Qu'est-ce-qu'un fossile?
           Le mot "fossile" provient soit du latin fodere qui signifie creuser, soit de fossilis qui désignait tout ce qui provient de l'intérieur de la terre. Il désignait au moyen âge tout ce qu'on pouvait tirer de la terre, roches, minéraux ou substances diverses. A partir du XVIIIe siècle, le sens s'est peu à peu restreint pour finalement désigner les vestiges, conservés dans le sous-sol, des êtres vivants qui ont vécu à des époques reculées. Lorsqu'un organisme meurt, son cadavre est le plus souvent rapidement pris en charge par d'autres organismes pour lesquels il constitue une source de nourriture. Les bactéries finissent de le décomposer et il n'en reste rien.
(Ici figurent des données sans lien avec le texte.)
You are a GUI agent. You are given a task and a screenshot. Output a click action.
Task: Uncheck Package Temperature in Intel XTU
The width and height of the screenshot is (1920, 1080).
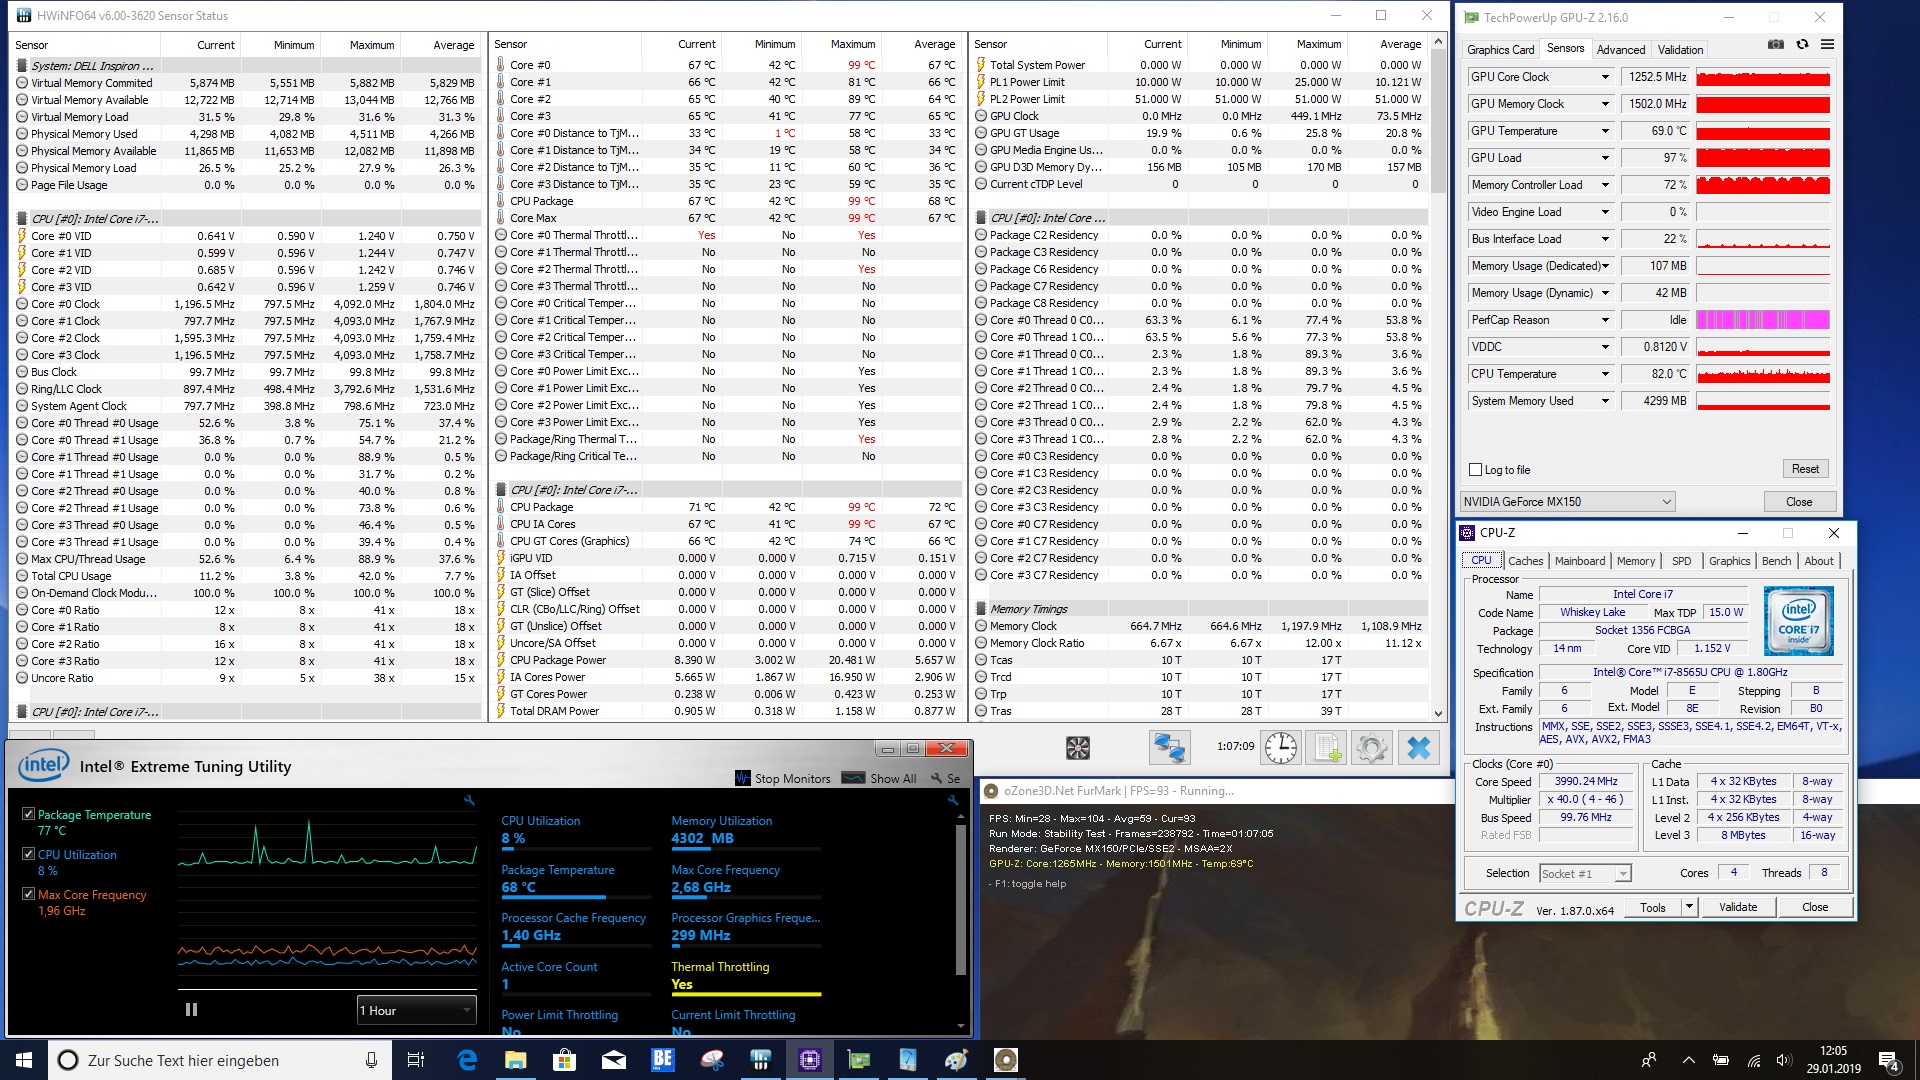tap(29, 814)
           Pour que cet organisme subsiste à long terme et parvienne jusqu'à nous, des conditions exceptionnelles sont nécessaires: Il doit être immédiatement soustrait aux charognards et enterré à l'abri de l'oxygène pour que la décomposition par les bactéries soit bloquée. Cela ne peut se produire qu'en milieu aquatique ou fortement humide tel qu'un marécage. Lors d'une crue soudaine ou d'une coulée de boue sous-marine, des animaux et des végétaux peuvent être enterrés dans les sédiments dès leur mort, ou même de leur vivant. Alors, même s'ils subissent par la suite des transformations chimiques ou mécaniques, leurs parties molles pourront laisser des traces reconnaissables. C'est ainsi que certains sites sont mondialement célèbres pour l'exceptionnel état de conservation des fossiles qu'ils ont livrés. Le gisement d'Ediacara en Australie, âgé de 700 millions d'années, à fourni une faune d'invertébrés primitifs n'ayant rien à voir avec celles qui leurs succèderont. Le gisement de Burgess Shale, dans les montagnes rocheuses canadiennes, qui date du début de l'ère primaire, a fourni de magnifiques arthropodes dont beaucoup n'ont, là encore, aucun équivalent dans la nature actuelle. On peut encore citer le gisement de Solnhofen, en Bavière, qui date du milieu de l'ère secondaire. Il est connu pour avoir livré quelques exemplaires d'Archaeopterix, le plus ancien oiseau connu, avec des plumes bien conservées. Mais on y trouve aussi toute une variété de fossiles remarquables, vertébrés ou invertébrés. Enfin, le gisement de Monte Bolca, près de Vérone en Italie, a fourni de merveilleux poissons de l'ère tertiaire.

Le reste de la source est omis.